Collected data:
/---
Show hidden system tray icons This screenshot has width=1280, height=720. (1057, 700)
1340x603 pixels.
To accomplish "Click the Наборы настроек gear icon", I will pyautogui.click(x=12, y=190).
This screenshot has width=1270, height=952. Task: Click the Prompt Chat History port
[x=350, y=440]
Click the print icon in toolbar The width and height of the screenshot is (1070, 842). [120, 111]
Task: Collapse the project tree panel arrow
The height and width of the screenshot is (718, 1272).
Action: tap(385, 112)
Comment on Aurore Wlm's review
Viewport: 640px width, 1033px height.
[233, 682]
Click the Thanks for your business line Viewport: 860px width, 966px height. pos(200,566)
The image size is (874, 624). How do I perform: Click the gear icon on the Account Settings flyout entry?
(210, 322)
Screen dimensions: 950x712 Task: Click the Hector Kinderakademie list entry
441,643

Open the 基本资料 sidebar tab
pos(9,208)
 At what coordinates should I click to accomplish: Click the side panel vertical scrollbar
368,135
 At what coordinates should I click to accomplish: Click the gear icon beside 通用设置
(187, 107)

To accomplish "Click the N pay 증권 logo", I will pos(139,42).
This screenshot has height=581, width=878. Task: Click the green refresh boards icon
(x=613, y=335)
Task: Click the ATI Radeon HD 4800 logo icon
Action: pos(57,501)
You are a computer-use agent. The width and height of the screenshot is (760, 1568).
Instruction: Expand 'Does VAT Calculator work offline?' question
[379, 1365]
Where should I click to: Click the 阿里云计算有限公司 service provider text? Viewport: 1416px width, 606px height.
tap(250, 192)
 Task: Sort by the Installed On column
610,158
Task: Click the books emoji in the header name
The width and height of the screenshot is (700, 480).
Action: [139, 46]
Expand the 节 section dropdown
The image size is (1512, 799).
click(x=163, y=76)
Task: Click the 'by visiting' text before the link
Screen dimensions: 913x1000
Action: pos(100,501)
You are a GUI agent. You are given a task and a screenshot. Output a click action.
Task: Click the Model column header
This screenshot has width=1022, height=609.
\---
WHAT TO WORK ON: Would you retype all of the data exactly as shown?

REPLY:
Show hidden system tray icons This screenshot has width=1280, height=720. (1057, 700)
1340x603 pixels.
To accomplish "Click the Наборы настроек gear icon", I will pyautogui.click(x=12, y=190).
This screenshot has width=1270, height=952. Task: Click the Prompt Chat History port
[x=350, y=440]
Click the print icon in toolbar The width and height of the screenshot is (1070, 842). [120, 111]
Task: Collapse the project tree panel arrow
The height and width of the screenshot is (718, 1272).
Action: tap(385, 112)
Comment on Aurore Wlm's review
Viewport: 640px width, 1033px height.
[233, 682]
Click the Thanks for your business line Viewport: 860px width, 966px height. pos(200,566)
The image size is (874, 624). How do I perform: Click the gear icon on the Account Settings flyout entry?
(210, 322)
Screen dimensions: 950x712 Task: Click the Hector Kinderakademie list entry
441,643

Open the 基本资料 sidebar tab
pos(9,208)
 At what coordinates should I click to accomplish: Click the side panel vertical scrollbar
368,135
 At what coordinates should I click to accomplish: Click the gear icon beside 通用设置
(187, 107)

To accomplish "Click the N pay 증권 logo", I will pos(139,42).
This screenshot has height=581, width=878. Task: Click the green refresh boards icon
(x=613, y=335)
Task: Click the ATI Radeon HD 4800 logo icon
Action: pos(57,501)
You are a computer-use agent. The width and height of the screenshot is (760, 1568).
Instruction: Expand 'Does VAT Calculator work offline?' question
[379, 1365]
Where should I click to: Click the 阿里云计算有限公司 service provider text? Viewport: 1416px width, 606px height.
tap(250, 192)
 Task: Sort by the Installed On column
610,158
Task: Click the books emoji in the header name
The width and height of the screenshot is (700, 480).
Action: [139, 46]
Expand the 节 section dropdown
The image size is (1512, 799).
click(x=163, y=76)
Task: Click the 'by visiting' text before the link
Screen dimensions: 913x1000
Action: pos(100,501)
You are a GUI agent. You are given a task and a screenshot. Output a click action.
Task: Click the Model column header
This screenshot has width=1022, height=609.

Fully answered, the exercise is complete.